Well I see quite a bit about the Rockler dovetail jig here but did not see anything specific to my problem. I inherited this brand new Rockler jig from my father-in-law. It is not the current model and I did not have the instructions that would have come with it. Since I have not done dovetails before, I downloaded the directions from the current model, which appears very similar. The jig came with 1/2", 14 degree dovetail bit and brass router busing. The problem is getting the joints tight. Even raising the bit until it is practically into the bushing does not tighten the joints sufficiently. I have not tried shimming the template or changing the bit to a 7 degree which may resolve the problem. Has anyone had this problem and resolved it? Thanks for any comments.:wacko:


----------



## bobj3 (Jan 17, 2006)

Hi Dave

More info would help, what type of dovetails are you putting in,how thick is the stock,how old is the dovetail bit, how much ware in on the template .

The normal rule is the higher the bit the tighter the fit.. 

Sometimes you can remove the error by using a dovetail bit with a ball bearing on the bit. sometimes called a pattern dovetail bit..no guide to mess things up..

http://www.grizzly.com/products/1-2-Dovetail-Pattern-Bit-1-4-Shank/C1660
http://www.grizzly.com/products/1-2-Dovetail-Pattern-Bit-1-4-Shank/C1660Z

Note you can replace the bearing on the bit to fit the slot on some dovetail jigs.
====== 



egrinch said:


> Well I see quite a bit about the Rockler dovetail jig here but did not see anything specific to my problem. I inherited this brand new Rockler jig from my father-in-law. It is not the current model and I did not have the instructions that would have come with it. Since I have not done dovetails before, I downloaded the directions from the current model, which appears very similar. The jig came with 1/2", 14 degree dovetail bit and brass router busing. The problem is getting the joints tight. Even raising the bit until it is practically into the bushing does not tighten the joints sufficiently. I have not tried shimming the template or changing the bit to a 7 degree which may resolve the problem. Has anyone had this problem and resolved it? Thanks for any comments.:wacko:


----------



## egrinch (Sep 1, 2011)

Thanks Bob, You are right "A little more info, please". Everything is new, this jig came in the original box and had never been set up.
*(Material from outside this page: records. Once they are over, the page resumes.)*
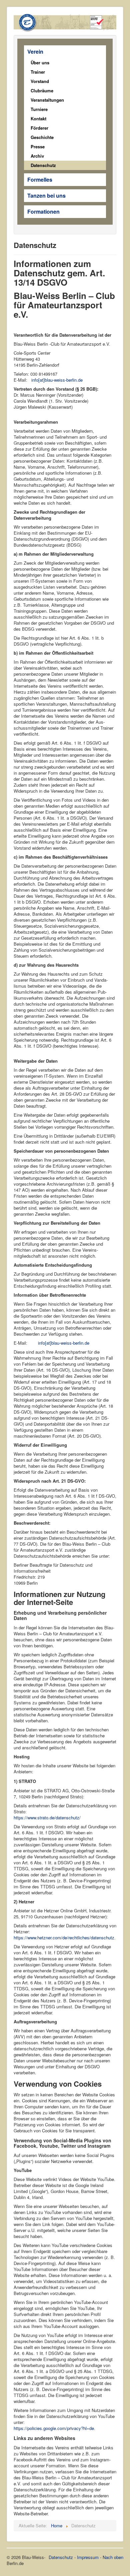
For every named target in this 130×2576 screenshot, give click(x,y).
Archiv (37, 156)
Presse (38, 146)
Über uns (40, 62)
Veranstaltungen (47, 100)
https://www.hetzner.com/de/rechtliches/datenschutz (64, 1937)
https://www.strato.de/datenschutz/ (47, 1817)
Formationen (43, 211)
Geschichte (42, 137)
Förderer (39, 128)
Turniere (39, 109)
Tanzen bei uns (46, 195)
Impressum (88, 2557)
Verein (35, 51)
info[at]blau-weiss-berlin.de (57, 380)
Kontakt (38, 118)
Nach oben (113, 2557)
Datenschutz (43, 165)
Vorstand (40, 81)
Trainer (38, 72)
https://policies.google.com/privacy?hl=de (54, 2428)
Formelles (39, 179)
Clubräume (42, 90)
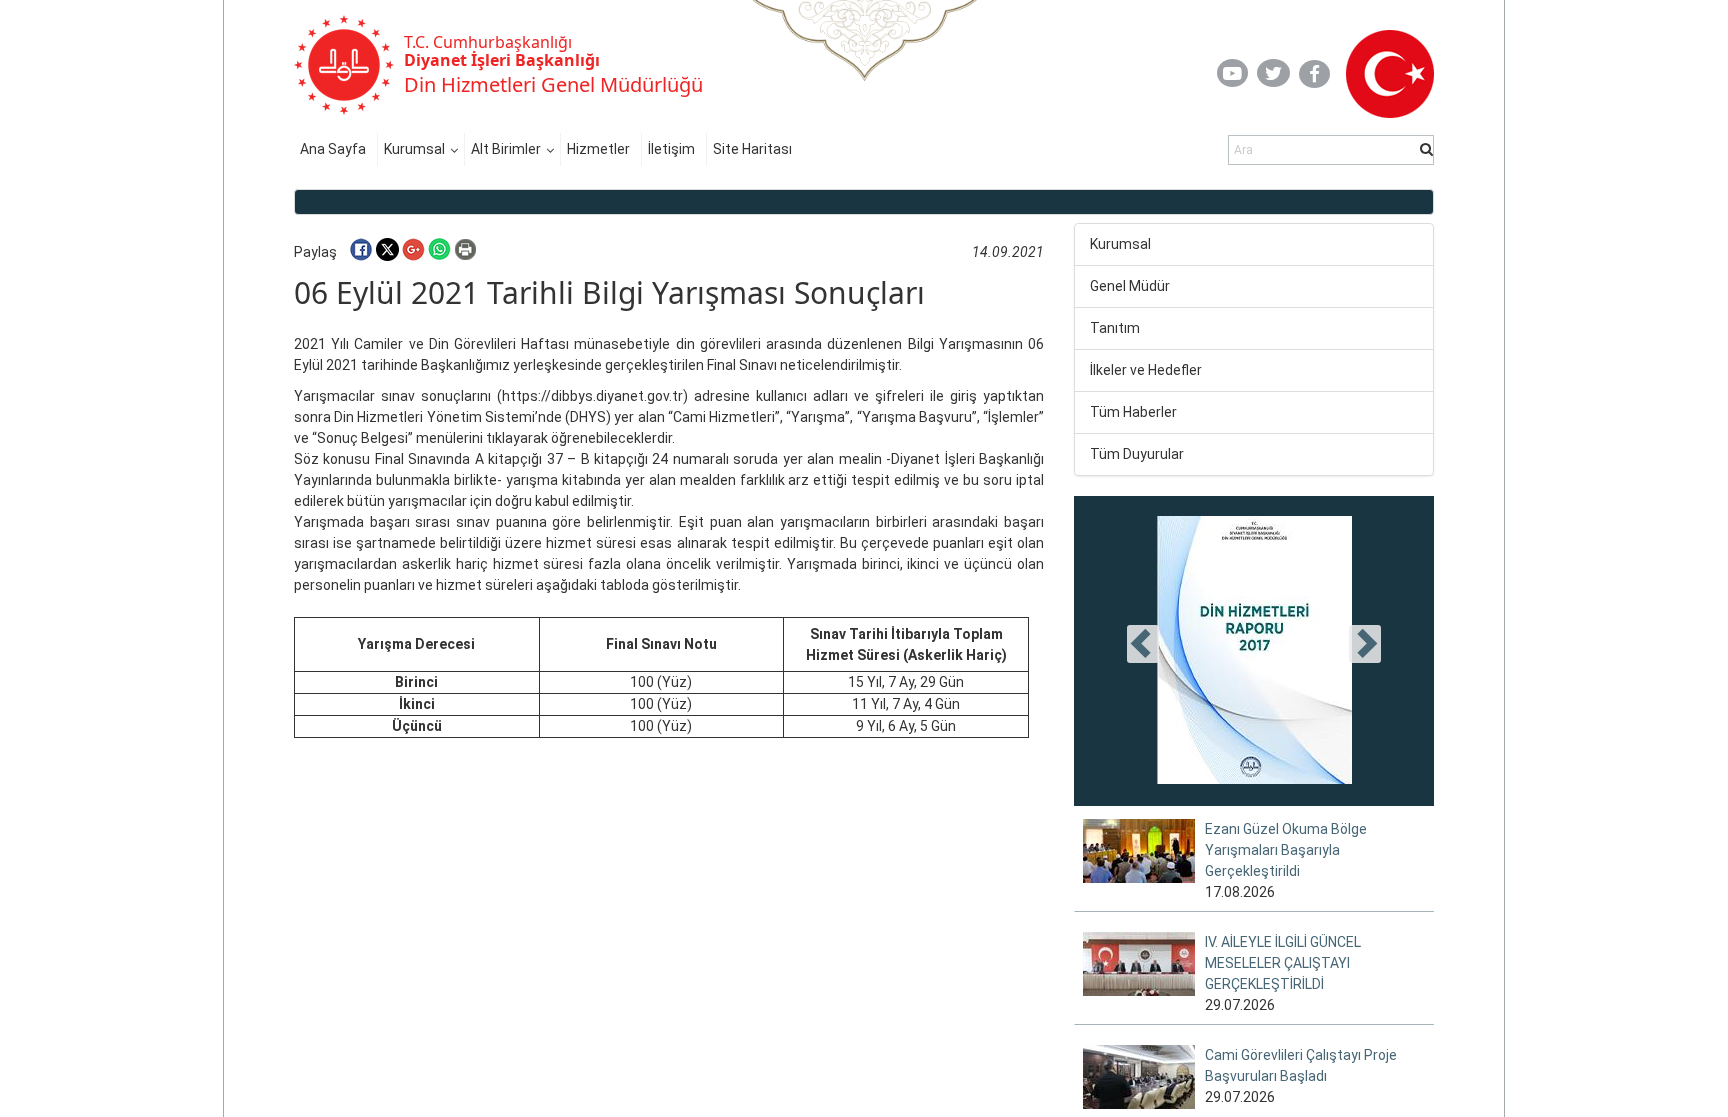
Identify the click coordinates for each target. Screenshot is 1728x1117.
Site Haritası (752, 149)
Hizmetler (598, 149)
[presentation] (1143, 644)
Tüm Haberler (1133, 412)
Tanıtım (1115, 328)
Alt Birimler (506, 149)
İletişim (671, 149)
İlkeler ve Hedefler (1146, 370)
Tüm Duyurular (1137, 454)
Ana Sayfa (333, 149)
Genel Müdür (1130, 286)
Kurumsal (414, 149)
The joint is half blind dovetail in 3/4 pine and I am still trying to get a good test joint. Your suggestion to get rid of the brass bushing and use a bearing bit seemed a good plan, providing I can find a bit with bearing the same diameter as the guide bushing.


----------



## bobj3 (Jan 17, 2006)

MLCS Woodworking Adaptor Bushings and Ball Bearing Guides

=======



egrinch said:


> Thanks Bob, You are right "A little more info, please". Everything is new, this jig came in the original box and had never been set up. The joint is half blind dovetail in 3/4 pine and I am still trying to get a good test joint. Your suggestion to get rid of the brass bushing and use a bearing bit seemed a good plan, providing I can find a bit with bearing the same diameter as the guide bushing.


----------



## jlord (Nov 16, 2009)

Hi Dave welcome.
Since your doing half-blind dovetails I'll assume your template is 1/4" thick as most are. Try setting your bit depth to 5/8 from the router base plate. This should set your bit to 3/8" below your template into the material.


----------